**Given records:**
***

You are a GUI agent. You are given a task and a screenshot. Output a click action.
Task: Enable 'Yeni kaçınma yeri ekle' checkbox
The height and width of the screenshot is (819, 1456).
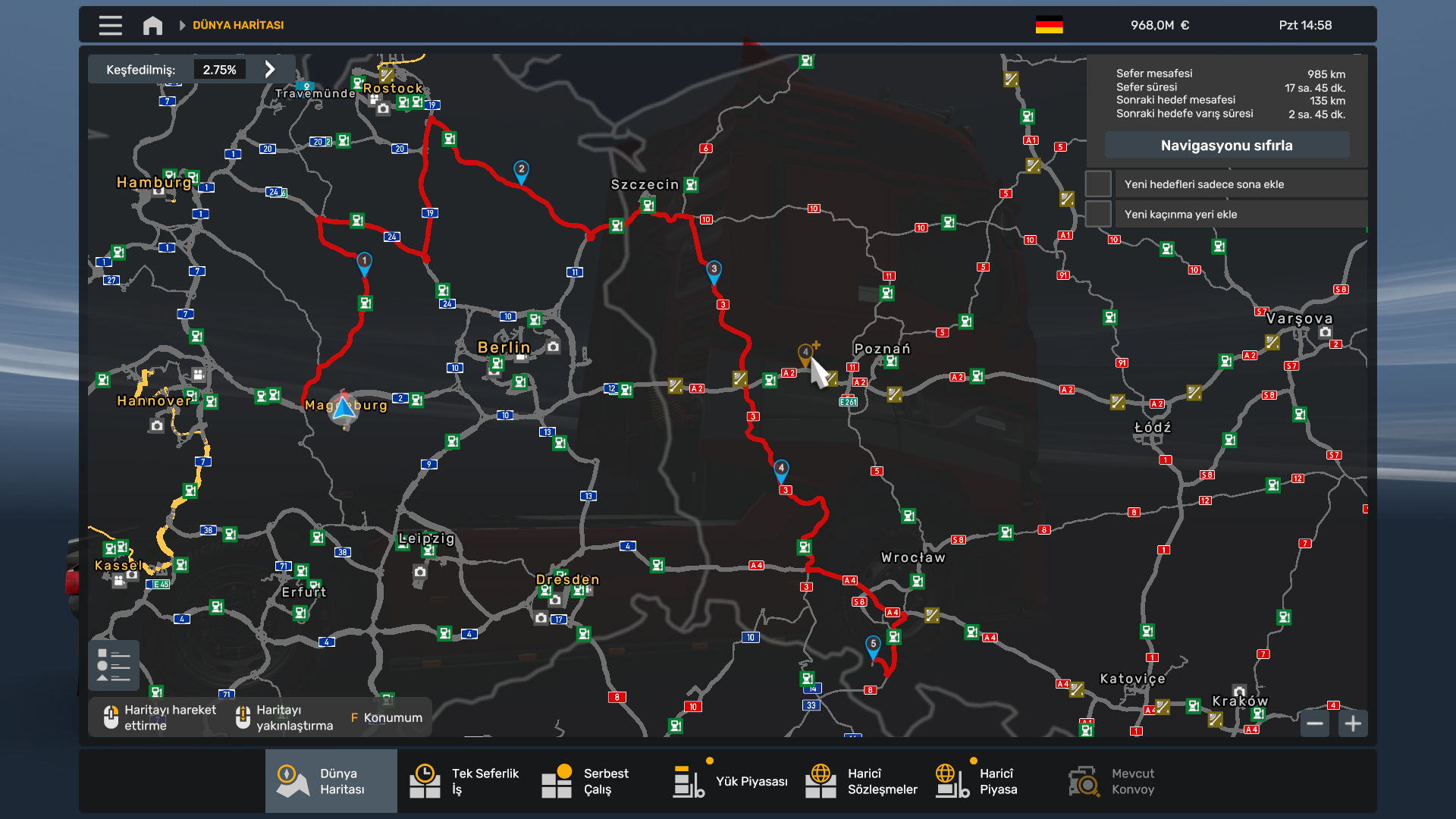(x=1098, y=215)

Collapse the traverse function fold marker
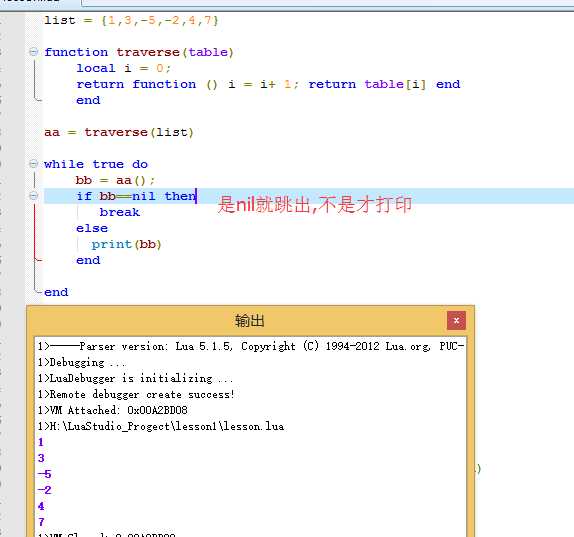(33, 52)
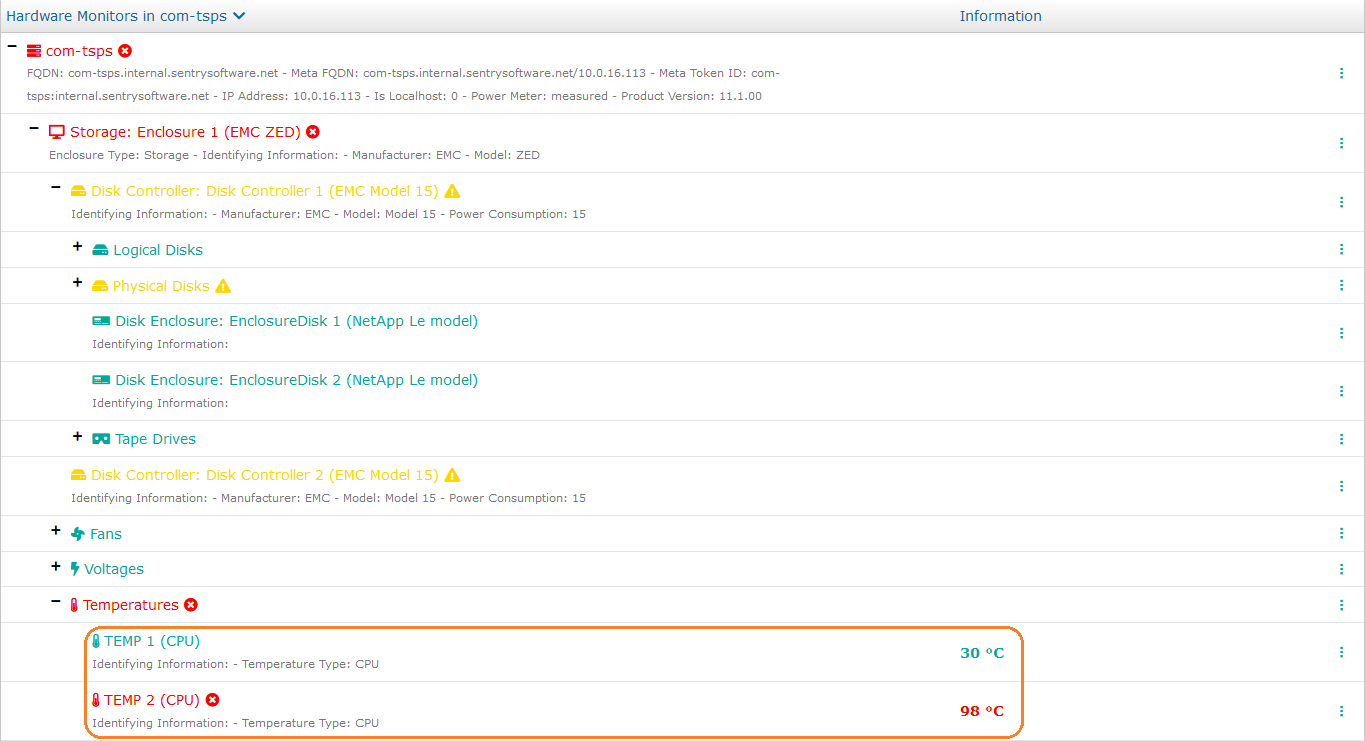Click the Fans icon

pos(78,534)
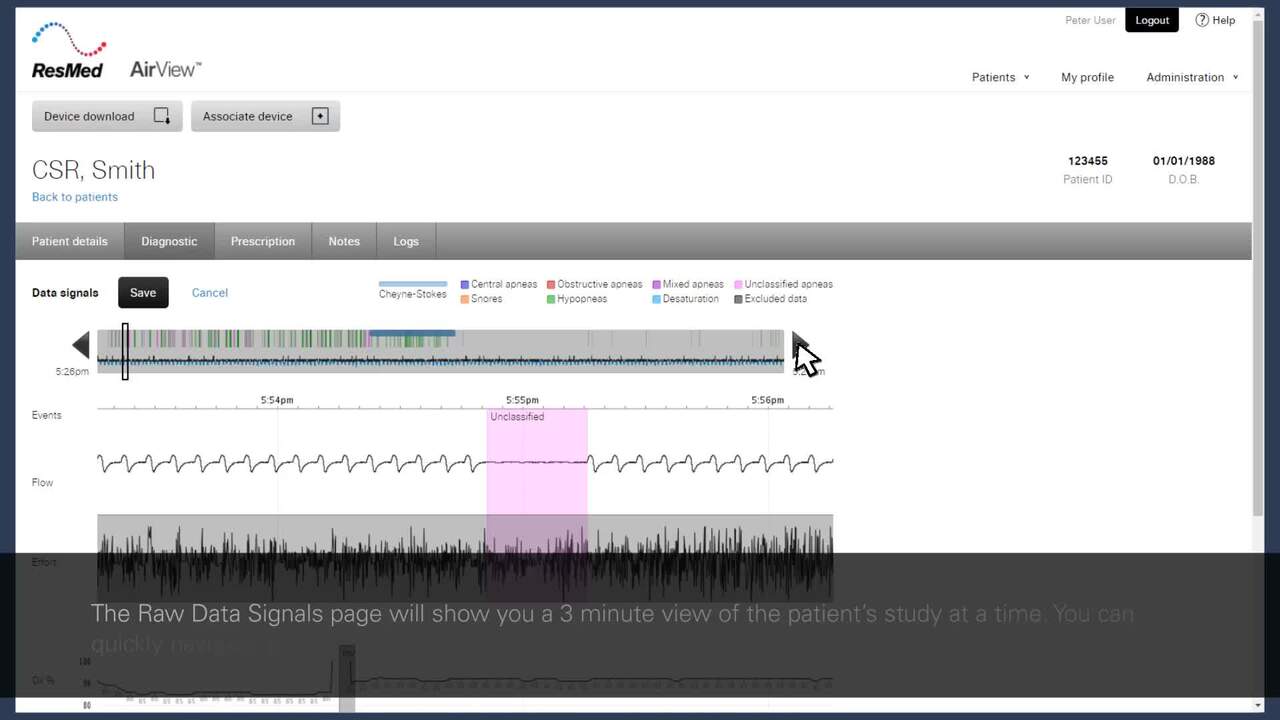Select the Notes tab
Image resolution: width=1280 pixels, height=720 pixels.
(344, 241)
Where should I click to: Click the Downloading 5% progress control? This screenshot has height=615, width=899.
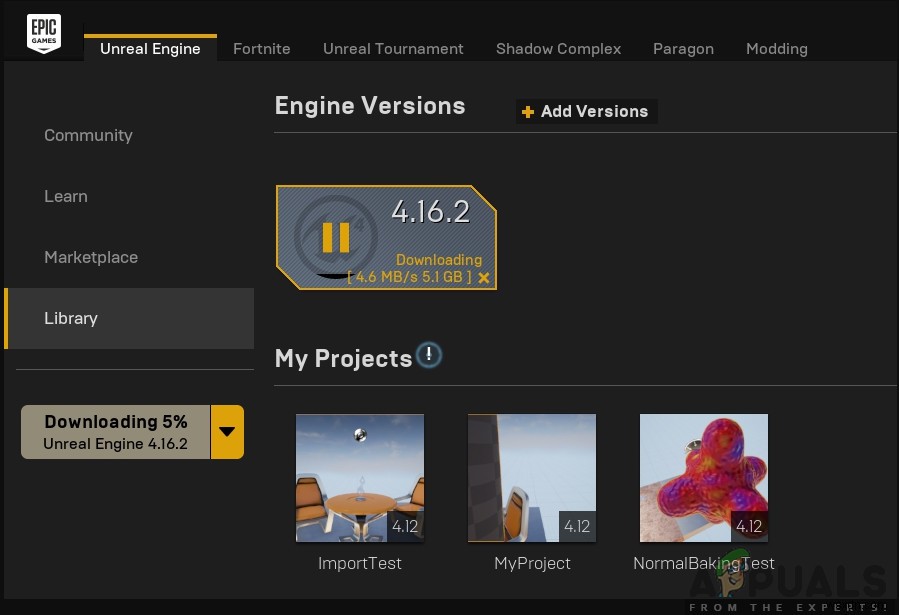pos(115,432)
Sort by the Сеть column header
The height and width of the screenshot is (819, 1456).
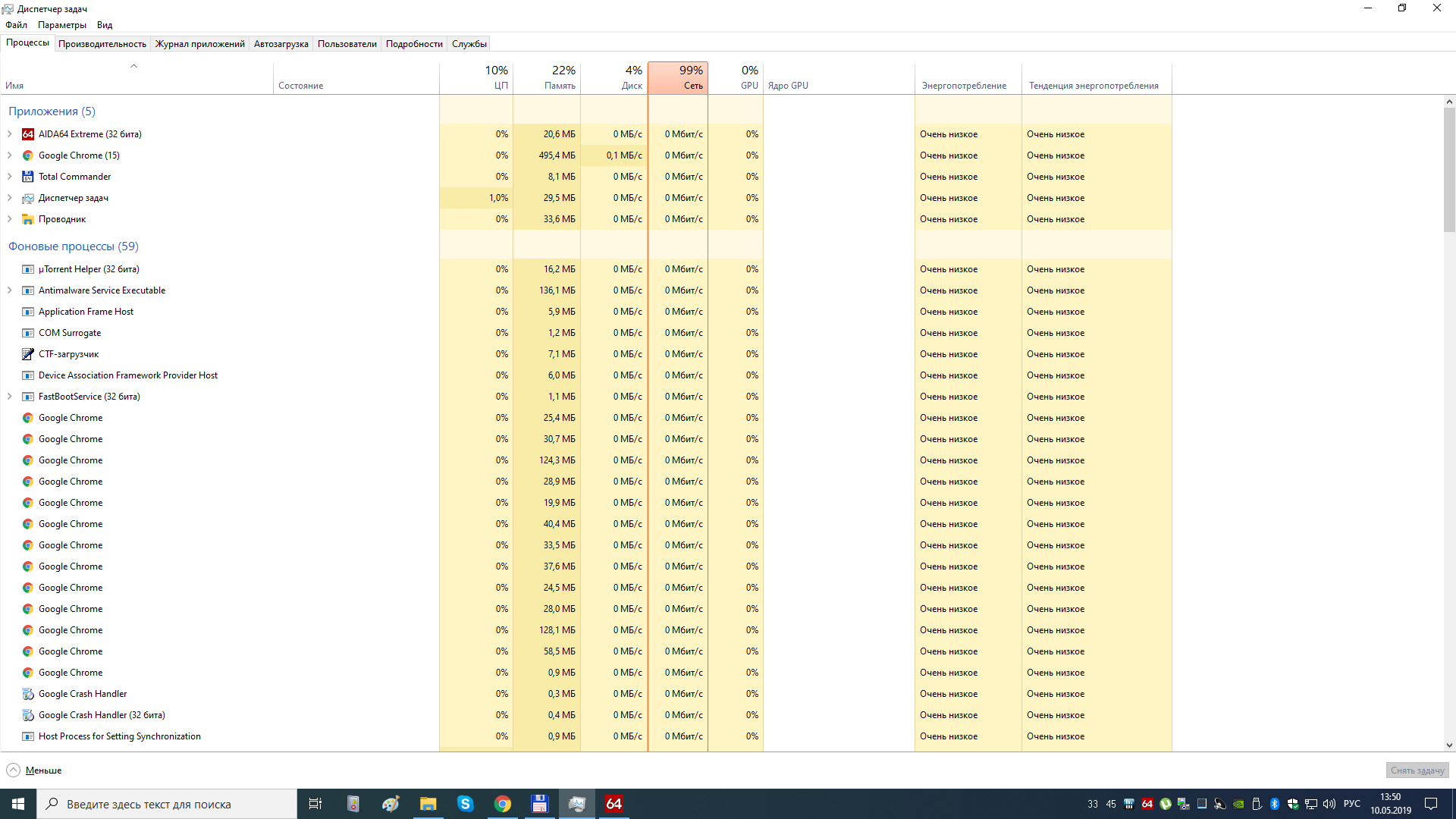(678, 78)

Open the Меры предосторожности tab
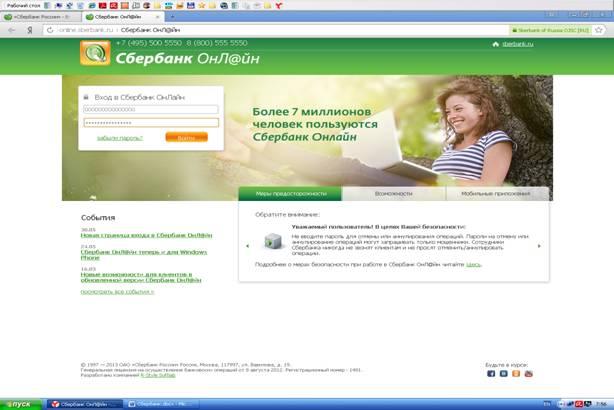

***

**Task instructions:**
Rewrite the listing starting at its first line and ending at the line that contains "(x=1098, y=215)", keeping the requests, and shift the click coordinates by adding 55 to each of their numbers. Leave the pictures out.

**Task answer:**
You are a GUI agent. You are given a task and a screenshot. Output a click action.
Task: Enable 'Yeni kaçınma yeri ekle' checkbox
The height and width of the screenshot is (819, 1456).
(x=1153, y=270)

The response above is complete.